Homélie du 1er Janvier 2025, Marie, Mère de Dieu par Père Jean-Marc

Marie, Mère de Dieu

Nombres 6, 22-27                Galates 4, 4-7              Luc 2, 16-21                             

Je trouve très heureux qu’en ce 1er janvier, où nous échangeons si volontiers des vœux, la liturgie nous fasse entendre cette magnifique bénédiction que Dieu confie à Moïse : « Que le Seigneur te bénisse et te garde ! Que le Seigneur fasse briller sur toi son visage, qu’il te prenne en grâce !  Que le Seigneur tourne vers toi son visage, qu’il t’apporte la paix ! »

Mais une telle formule liturgique est à bien comprendre. Car elle ne peut être confondue avec les vœux que nous nous adressons mutuellement. Ceux-ci, aussi sincères soient-ils, sont de l’ordre des souhaits sur lesquels nous n’avons en réalité aucune prise, et qui, hélas, sont bien incapables de modifier le cours des évènements ou de faire advenir ce que nous désirons pour les autres comme pour nous-mêmes.

Par contre, les paroles de bénédiction que Dieu transmet aux prêtres juifs, par l’intermédiaire de Moïse, sont des paroles efficaces, qui sont à mettre exactement sur le même registre que les paroles que nous trouvons dans le Livre de la Genèse à propos de la création : « Dieu dit, et cela est. »

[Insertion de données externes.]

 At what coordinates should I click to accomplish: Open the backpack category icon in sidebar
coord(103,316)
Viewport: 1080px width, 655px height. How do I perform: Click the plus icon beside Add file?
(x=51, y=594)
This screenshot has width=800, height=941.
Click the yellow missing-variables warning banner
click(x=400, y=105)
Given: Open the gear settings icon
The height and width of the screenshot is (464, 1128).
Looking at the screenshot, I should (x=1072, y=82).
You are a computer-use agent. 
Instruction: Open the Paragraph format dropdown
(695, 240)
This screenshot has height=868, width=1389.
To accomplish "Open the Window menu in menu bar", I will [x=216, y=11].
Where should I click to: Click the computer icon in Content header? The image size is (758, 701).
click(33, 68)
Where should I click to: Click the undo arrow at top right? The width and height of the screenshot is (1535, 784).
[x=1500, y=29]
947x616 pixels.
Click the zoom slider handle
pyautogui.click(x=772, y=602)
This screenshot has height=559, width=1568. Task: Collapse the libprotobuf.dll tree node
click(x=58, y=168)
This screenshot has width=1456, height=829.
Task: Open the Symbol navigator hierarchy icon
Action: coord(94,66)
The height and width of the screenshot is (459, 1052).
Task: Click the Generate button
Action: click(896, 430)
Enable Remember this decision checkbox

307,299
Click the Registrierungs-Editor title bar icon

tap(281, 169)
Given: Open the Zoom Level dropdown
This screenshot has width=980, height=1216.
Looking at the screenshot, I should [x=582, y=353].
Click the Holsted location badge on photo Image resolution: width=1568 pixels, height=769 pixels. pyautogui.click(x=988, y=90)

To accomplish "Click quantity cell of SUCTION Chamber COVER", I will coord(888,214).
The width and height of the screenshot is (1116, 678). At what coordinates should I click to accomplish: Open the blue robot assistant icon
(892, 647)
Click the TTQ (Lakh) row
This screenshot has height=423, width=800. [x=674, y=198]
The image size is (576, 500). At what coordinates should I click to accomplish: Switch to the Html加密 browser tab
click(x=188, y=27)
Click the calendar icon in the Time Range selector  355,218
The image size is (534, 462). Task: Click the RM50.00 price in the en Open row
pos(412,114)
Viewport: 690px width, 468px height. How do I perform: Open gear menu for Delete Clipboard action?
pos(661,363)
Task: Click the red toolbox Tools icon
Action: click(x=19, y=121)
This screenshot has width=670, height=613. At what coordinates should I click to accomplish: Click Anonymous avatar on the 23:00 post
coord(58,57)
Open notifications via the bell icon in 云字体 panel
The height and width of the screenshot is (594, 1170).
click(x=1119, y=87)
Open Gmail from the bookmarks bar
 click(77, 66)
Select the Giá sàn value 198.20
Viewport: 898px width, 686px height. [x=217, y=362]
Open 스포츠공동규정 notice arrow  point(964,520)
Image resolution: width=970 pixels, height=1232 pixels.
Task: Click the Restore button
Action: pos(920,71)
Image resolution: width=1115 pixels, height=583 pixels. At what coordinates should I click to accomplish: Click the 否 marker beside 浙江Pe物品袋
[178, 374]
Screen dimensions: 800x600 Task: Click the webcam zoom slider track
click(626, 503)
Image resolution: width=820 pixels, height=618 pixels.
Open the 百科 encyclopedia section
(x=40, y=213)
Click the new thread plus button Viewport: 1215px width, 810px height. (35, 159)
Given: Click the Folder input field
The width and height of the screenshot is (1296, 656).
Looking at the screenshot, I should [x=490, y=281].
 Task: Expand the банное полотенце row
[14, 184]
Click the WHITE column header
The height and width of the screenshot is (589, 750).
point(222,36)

Il est d’ailleurs intéressant de noter que la langue hébraïque ne comporte pas le subjonctif. Ce qui signifie que lorsque nous prions, par exemple, le Notre-Père : « Que ton nom soit sanctifié ; que ton règne vienne ; que ta volonté soit faite… », ces demandes ne sont pas à entendre comme des souhaits que nous adresserions à Dieu, avec l’espoir qu’Il les exauce. Ce sont bien plutôt, de notre part, des confessions de foi qui expriment notre adhésion à ce que Dieu est, et à ce qu’Il veut de toute éternité pour nous, ses enfants, Lui dont le Nom est parfaitement sanctifié dans les Cieux par le monde angélique et la multitude des élus déjà présents en son royaume ; Lui dont le Règne ne peut qu’advenir définitivement et la Volonté s’accomplir pleinement.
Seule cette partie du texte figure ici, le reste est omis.